> _Task item_: What you return should be the exact lines from the one with "Image resolution: width=792" to the end of the records below, both included, and no pictures.
-------- Information --------
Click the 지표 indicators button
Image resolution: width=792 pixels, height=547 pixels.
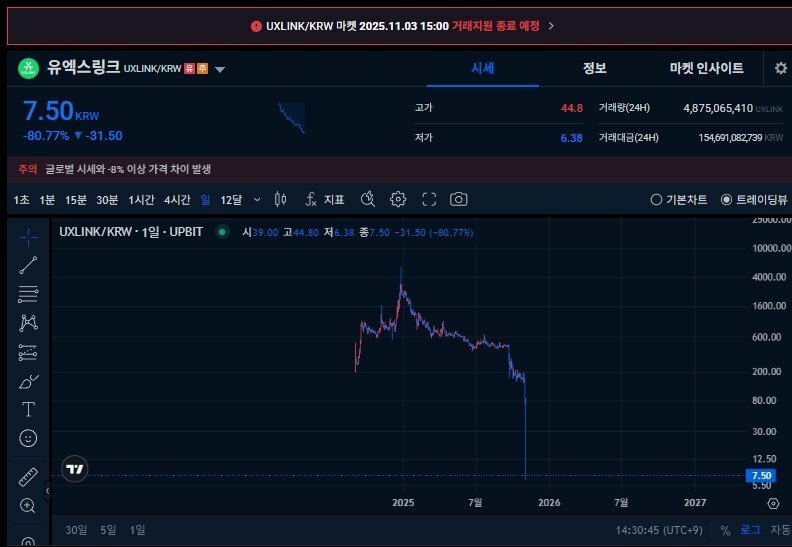(324, 199)
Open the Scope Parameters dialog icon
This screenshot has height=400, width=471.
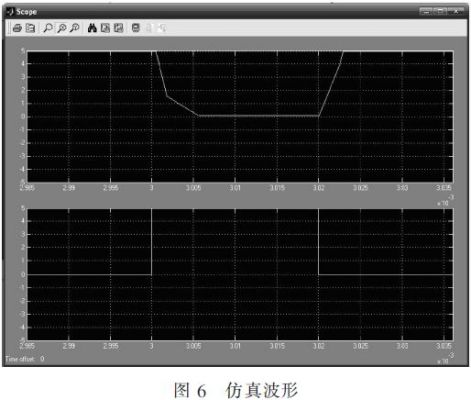(x=30, y=28)
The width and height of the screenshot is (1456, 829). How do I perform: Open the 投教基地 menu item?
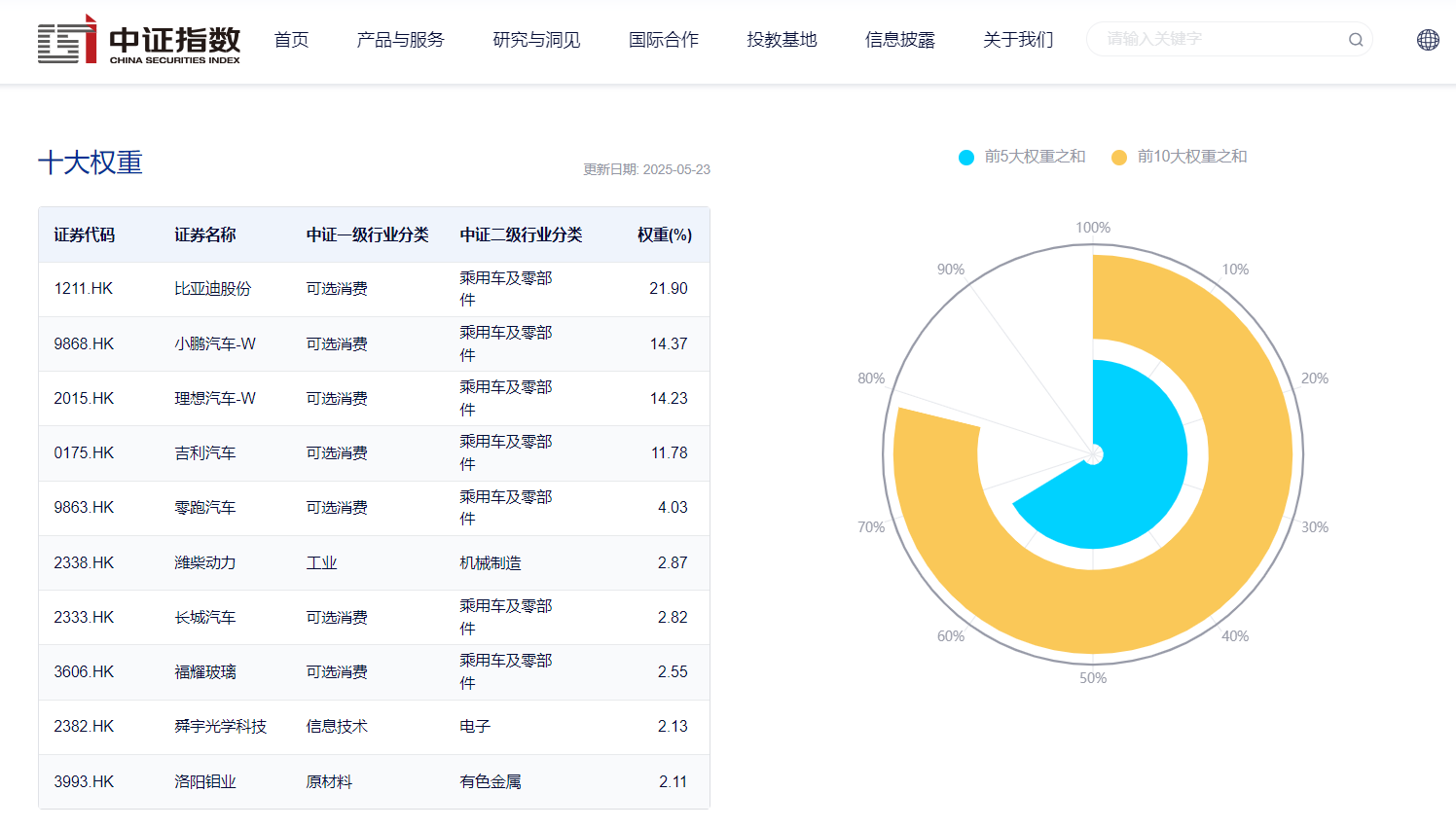click(x=782, y=40)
--------
> _Response for this exercise_:
Image resolution: width=792 pixels, height=547 pixels.
(324, 199)
Open the Scope Parameters dialog icon
This screenshot has height=400, width=471.
(x=30, y=28)
The width and height of the screenshot is (1456, 829). How do I perform: Open the 投教基地 menu item?
click(x=782, y=40)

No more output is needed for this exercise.